One unique example is the All-Terrain Electric Mission Module (ATeMM) developed by Plasan, combining the capabilities of a trailer-towed power system with those of a remotely operated unmanned ground vehicle (UGV). The ATeMM is a modular platform which can be employed either as an independent mobile energy storage system, which can be integrated with electrical microgrids to provide ‘Off-Board Vehicle Power’ to static installations such as forward operations bases, or it can alternatively be hitched to a manned vehicle to provide a rechargeable energy source.

The ATeMM’s modularity allows for various mission modules to be integrated and powered by the platform’s generator, further increasing its versatility. Other companies have focused more heavily on integrating OBVP technology within an existing platform’s vetronics architecture to dramatically enhance the versatility of those platform themselves.

Expanding Horizons: OBVP Beyond Battlefield Power

The applications of OBVP extend far beyond mere battlefield electricity provision.

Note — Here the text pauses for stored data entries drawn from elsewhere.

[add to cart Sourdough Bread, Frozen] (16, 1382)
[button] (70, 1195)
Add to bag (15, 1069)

Imagine:

Command and Control Centers: Reliable power for mobile headquarters, enabling seamless communication and decision-making in dynamic environments.
Advanced Weapon Systems: Powering next-generation laser and directed-energy weapons, enhancing battlefield lethality and precision.
Field Medical Care: Critical power for field hospitals and medical equipment, saving lives and enhancing battlefield healthcare capabilities.
Disaster Relief: Providing vital power for humanitarian missions and disaster response efforts, bolstering resilience and aiding recovery efforts in times of crisis.

Looking Ahead: The Future of OBVP

As OBVP technology continues to evolve and mature, its transformative potential is poised to reshape the landscape of military operations. With enhanced efficiency, mobility, and versatility, OBVP heralds a new era of battlefield power provision, ensuring that military forces remain agile, responsive, and ready to meet the challenges of tomorrow.